Замолчала – и я молчал, и так вот долго, видать, молчали, на дворе уж петух трижды крикнуть успел. Потом подошла, погладила меня по щеке, сказала:
– А теперь иди. Среблян тебя ждет.
* * *
Постарел господин наш Среблян, неродовский воевода. Теперь я понял, что был он уже ой как не молод, а все молодился – стать его удалая, да волосы дивные, да прищур насмешливый ему разом двадцать лет скидывали долой. Теперь сгорбился, свалялись волосы, пропали из глаз веселые искры. А не потухли совсем глаза – лихое пламя горело в них, как я вошел в горницу, где он один меня ждал. Встал воевода, вышел мне навстречу. Я едва дверь прикрыть успел – а он подошел, взял меня обеими руками за плечи. И сказал:
– Прости меня, сынок.
Ну и что на такое сказать?
– Радо-матерь тебе простит, – вот что сказал, не хотелось врать. Довольно уж, один раз сегодня соврал – привыкать не собирался.
Кнеж засмеялся. Странно радостным, легким смехом.
– Лют ты, горд и честен. То я сразу в тебе заприметил, как только Могута тебя задирать стал на корабле... помнишь?
– А ты все надеешься, что забуду?
– Нет. Не надеюсь. Идем сядем.
Стол в горнице был накрыт – Дурман, видать, обрадовалась, что кнеж наконец ожил, от пищи перестал отказываться, вот и завалила яствами. Да только он не ел. Усадил меня, а сам стал мерять горницу шагами, волосы седые сильными пальцами назад зачесывать.
– Я в тебе дважды ошибся, – заговорил быстро, на меня не глядя. – Раз – когда счел зверем лютым. Другой раз – когда подумал: нет, недостаточно ты лют, и пожалел о том. Пожалел, веришь?.. Я чего ж так поостыл к тебе... разочаровал ты меня. Верилось мне: сможешь ты быть вправду зол, если как следует тебя обозлить. Натаскать тебя хотел, будто пса, чтоб кидался на людей без разбору, за то только, что землю топчут. Злую землю эту... Слышишь, Лют? Слышишь, мальчик, что сделать с тобой хотел?
Я слышал, а все еще не до конца понимал. Он увидел это и засмеялся стеклянным смехом.

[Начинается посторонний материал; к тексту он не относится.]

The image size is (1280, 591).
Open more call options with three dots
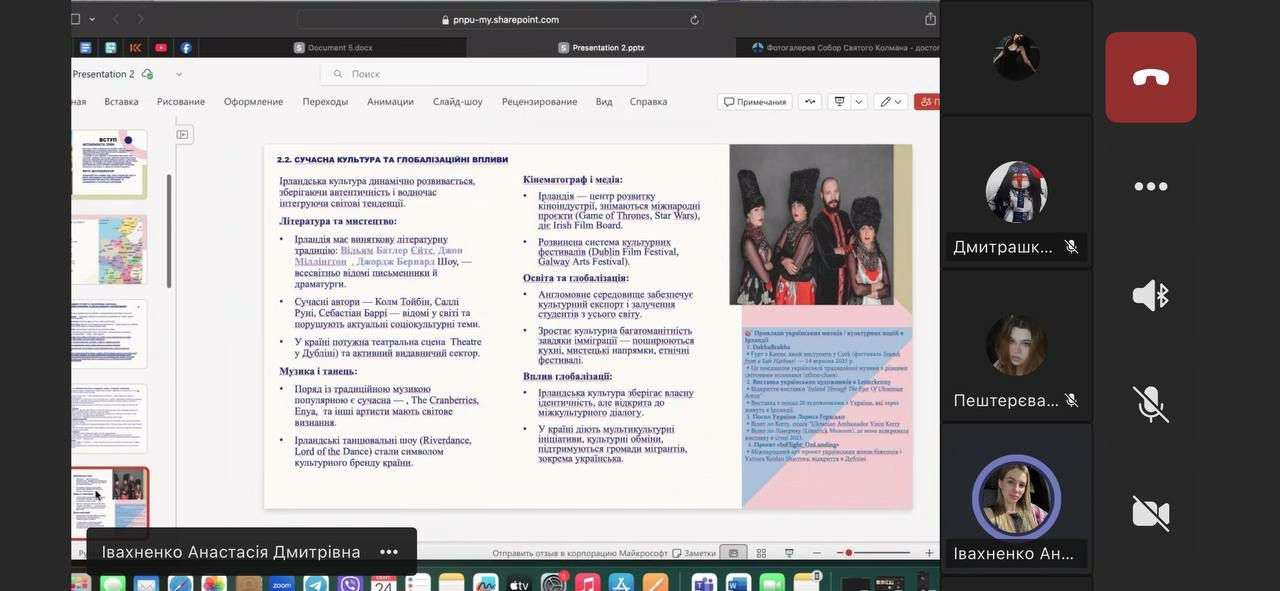pos(1150,186)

– Не понимаешь... Помнишь, год назад, когда сидел ты у меня под замком, я говорил, что-де оцарапаешь меня – отпущу? Врал я тебе. В глаза глядел и врал, ну, да мне ли не привыкать? Я часто подолгу с людьми говорю, с другими, теми, кто на большой земле, и ни одному не обмолвился про проклятие далгантское. Что уж мне было тебя провести... Нет, парень. В тот день, когда бы ты меня оцарапал – а правду сказать, на то не один год бы ушел, – не снял бы я с тебя цепей. Решил бы, что достаточно научил, хорош ты стал бы воин по уменью, но не по сердцу. Чтоб хорошо убивать по сердцу, надо злобу иметь – больше, чем есть у тебя. Закалив твое тело, стал бы я закалять лютость твою, кормить ненасытную. Под домом моим есть темница – про нее никто не знает, глубоко она, ни звука оттуда наружу не пробьется... Я бы тебя туда отвел. Я бы мучил тебя, пока бы тебе свет белый стал не мил, пока бы ты не возненавидел одно уже имя мое так, как прежде не чаял ненавидеть... пока не готов бы ты стал убивать все, что ходит по этой земле, за одно только то, что оказался здесь. Вот что я сделать с тобой решил, едва увидел тебя в первый раз.
Не знаю, как губы я сумел разлепить – будто льдом их сковало. А сумел и сказал хрипло:
– Так я ведь убил бы тебя. Убил бы за то первым делом, как ты Бушуя.
Среблян вздрогнул, резко остановился, перестал ерошить волосы. Глянул на меня запавшими глазами быстро и внимательно.
– Смеян тебе рассказал?.. Ну... Нет, сперва в ты не убил. Я бы так тебя поломал, что ты какое-то время мне покорялся бы. А потом – да, убил бы. Да только умер бы я успокоенный, зная, что раз ты меня смог одолеть – то и каждого на Салхане одолеешь. Умер бы, зная, что сделал я все, что мог, чтоб проклятие это снять окаянное... сам не сумел, но хоть вырастил бы того, кто сумеет...
– Проклятие снять? – Я все еще хрипел. – Как?.. Что ты говоришь, кнеж?
– А ты не понял до сих пор? – спросил Среблян – и так спросил, что если бы и не понял я – то теперь все стало бы вовсе ясно.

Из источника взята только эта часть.